A piscadela de olho que se seguiu àquele comentário deu-lhe vontade de lhe fazer notar que, para já, ele não era nem uma coisa nem outra. O amigo do tio dele podia ter-lhe oferecido um emprego e um gabinete, mas Laurie sabia quanto é que ele recebia de salário. A frugalidade de Brett não se vergava diante de ninguém.

Laurie entregou-lhe uma cópia do artigo anónimo que Jerry tinha descoberto.

— É possível que o que quer que se tenha passado entre o Mark Templeton e a Fundação Raleigh fosse suficientemente grave ao ponto de ele ter contratado um advogado de defesa criminal.
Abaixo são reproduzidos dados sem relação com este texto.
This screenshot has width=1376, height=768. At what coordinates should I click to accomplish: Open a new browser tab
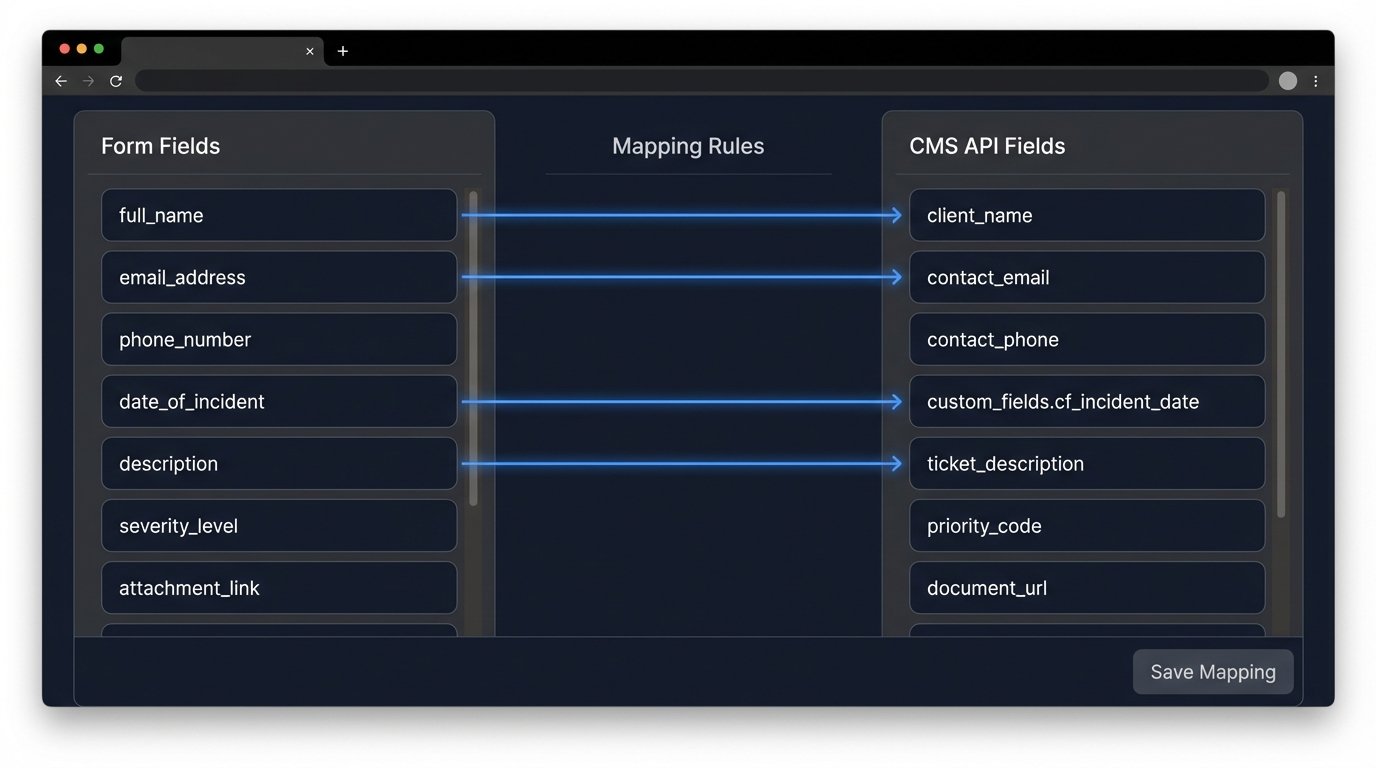[343, 51]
Que significaria se ele tivesse ido ao tribunal com o advogado dele, mas não houvesse registo de nenhuma acusação?

Ryan deu uma olhadela à folha, pousou-a em cima da secretária e pegou numa bola de basebol, que começou a atirar de uma mão para a outra.

— É possível que ele tivesse ido prestar depoimento, possivelmente diante de um grande júri. Ainda mais provável é que ele andasse a reunir com procuradores, possivelmente como informador.

— Há hipótese de verificar isso?

— Claro. Mas, mesmo que se passasse alguma coisa suspeita na fundação, isso pode não ter estado relacionado com o assassínio do Hunter.

— Se o Templeton soubesse que o Hunter andava atrás dele, isso podia constituir um motivo poderoso para o silenciar.

— Não estou a ver. — Ryan continuou a passar a bola de uma mão para a outra. — Os colarinhos brancos não gostam de sujar as mãos.

Ela resistiu a nomear todas as histórias nas quais tinha trabalhado e que desafiavam aquela suposição.

— Pode ou não ver o que consegue descobrir?

— Tal como eu disse, não há problema.

Ela já lhe tinha agradecido e estava quase a sair do gabinete dele, quando o ouviu gritar atrás de si:

— Laurie, pense rápido!

Ele ficou surpreendido quando ela apanhou a bola que voava na sua direção, sem esforço.

— Obrigada — respondeu ela, enfiando a bola no bolso do casaco. Sorriu e regressou ao seu gabinete. Talvez algum dia lha devolvesse.

Estava quase a sair do trabalho quando recebeu uma mensagem de Charlotte.

«Em cima da hora, mas tens tempo para uma bebida?»

Laurie quase não se lembrava do tempo em que podia fazer o que lhe apetecesse a seguir ao trabalho.

«O meu filho é capaz de deixar de me reconhecer se eu não for para casa. Queres passar por lá?»

Sentiu-se patética no momento em que enviou a mensagem. Não imaginava porque haveria Charlotte de querer passar uma noite de sexta-feira no apartamento dela, com o seu filho e o pai.

«Só se o fofo do teu pai também lá estiver. Eu levo o vinho.»

Laurie sorriu. Aquela sim, era uma boa amiga.